The same deal that solidified Indianapolis as a routine host city for the NCAA also brought an extension of the organization’s commitment to the city for office space. The NCAA is expected to remain in Indianapolis through at least 2039—with three 10-year lease-extension options that would take it through 2069.

The event rotation and headquarters agreement was one made when Myles Brand led the NCAA, and it’s not something Baker said he expects to reexamine during his time at the helm.

“Indianapolis has been the home of the NCAA for a long time now, and in many ways it’s the perfect location … and I think in many respects it was a really strategically smart move to locate here in the first place,” he said. “I don’t see any reason why we wouldn’t want to continue to be part of this community going forward.”

In Indianapolis, most NCAA employees are on a hybrid schedule themselves, with a requirement to work in their headquarters office at White River State Park at least a few times per week. Baker said he doesn’t expect to alter those arrangements any time soon.

I’ve asked a lot of questions about it, and most people seem pretty comfortable with” the hybrid model, he said.

He also acknowledged that he personally doesn’t plan to move to Indianapolis full-time. Instead, he will rent an apartment and split his time between his home in Massachusetts, Indianapolis and various work-travel obligations—such as Washington D.C., where the NCAA is busy lobbying Congress for legislation that would regulate amateur athletics.

The configuration will allow Baker to visit the national office routinely, while also venturing out to the thousands of schools that make up the NCAA for campus visits and outreach efforts, the organization has said.
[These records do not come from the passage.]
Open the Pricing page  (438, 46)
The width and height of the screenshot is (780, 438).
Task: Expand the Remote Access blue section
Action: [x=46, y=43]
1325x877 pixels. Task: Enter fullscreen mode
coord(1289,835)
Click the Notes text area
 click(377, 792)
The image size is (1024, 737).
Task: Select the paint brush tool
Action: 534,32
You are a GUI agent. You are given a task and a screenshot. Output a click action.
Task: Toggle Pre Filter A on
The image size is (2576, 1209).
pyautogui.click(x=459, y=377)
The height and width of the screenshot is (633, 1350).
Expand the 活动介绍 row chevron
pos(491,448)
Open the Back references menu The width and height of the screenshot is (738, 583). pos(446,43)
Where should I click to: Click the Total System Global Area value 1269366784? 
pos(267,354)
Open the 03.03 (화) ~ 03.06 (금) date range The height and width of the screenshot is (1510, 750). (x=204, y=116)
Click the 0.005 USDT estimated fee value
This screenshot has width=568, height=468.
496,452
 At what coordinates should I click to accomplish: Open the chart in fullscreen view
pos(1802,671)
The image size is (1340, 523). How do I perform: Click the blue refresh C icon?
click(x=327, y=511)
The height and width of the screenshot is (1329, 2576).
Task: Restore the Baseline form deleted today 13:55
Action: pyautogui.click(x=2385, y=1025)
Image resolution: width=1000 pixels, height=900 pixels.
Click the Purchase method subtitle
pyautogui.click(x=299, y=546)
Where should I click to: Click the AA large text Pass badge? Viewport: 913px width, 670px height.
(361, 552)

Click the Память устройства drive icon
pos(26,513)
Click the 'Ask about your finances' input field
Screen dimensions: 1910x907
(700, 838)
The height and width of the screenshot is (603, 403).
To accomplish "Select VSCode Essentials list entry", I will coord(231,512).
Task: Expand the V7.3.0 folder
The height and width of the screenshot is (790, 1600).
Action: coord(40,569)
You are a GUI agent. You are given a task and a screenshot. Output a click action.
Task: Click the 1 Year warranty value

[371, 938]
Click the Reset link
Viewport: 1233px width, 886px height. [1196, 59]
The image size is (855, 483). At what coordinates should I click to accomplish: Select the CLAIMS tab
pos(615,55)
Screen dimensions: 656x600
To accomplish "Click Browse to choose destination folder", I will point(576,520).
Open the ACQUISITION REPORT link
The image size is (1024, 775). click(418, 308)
It also comes at a time when Baker is trying to reshape the NCAA into an entity more focused on serving the needs of its member organizations.

“The way I think about it is, there are a whole bunch of fairly significant issues in college sports these days, and my view is the NCAA needs to be a positive force for securing what I would describe as the right future for all of college athletics,”  he said. “What we have to do is figure out how to make sure that the greatness of college sports—which is the opportunity it creates for young people to find themselves .. and the foundation on which they build their life—is sustained going forward.”

As for Holcomb’s efforts to keep Indiana in conversations for more events in the future, Baker said the 2021 tournament earned the state a lot of goodwill, and he’s optimistic for what the future holds.

“The community has been an incredible partner … I think people really stepped up to create a basketball tournament at a point in time when most people really weren’t sure if they can pull that off. That was a big story for Indiana and Indianapolis.”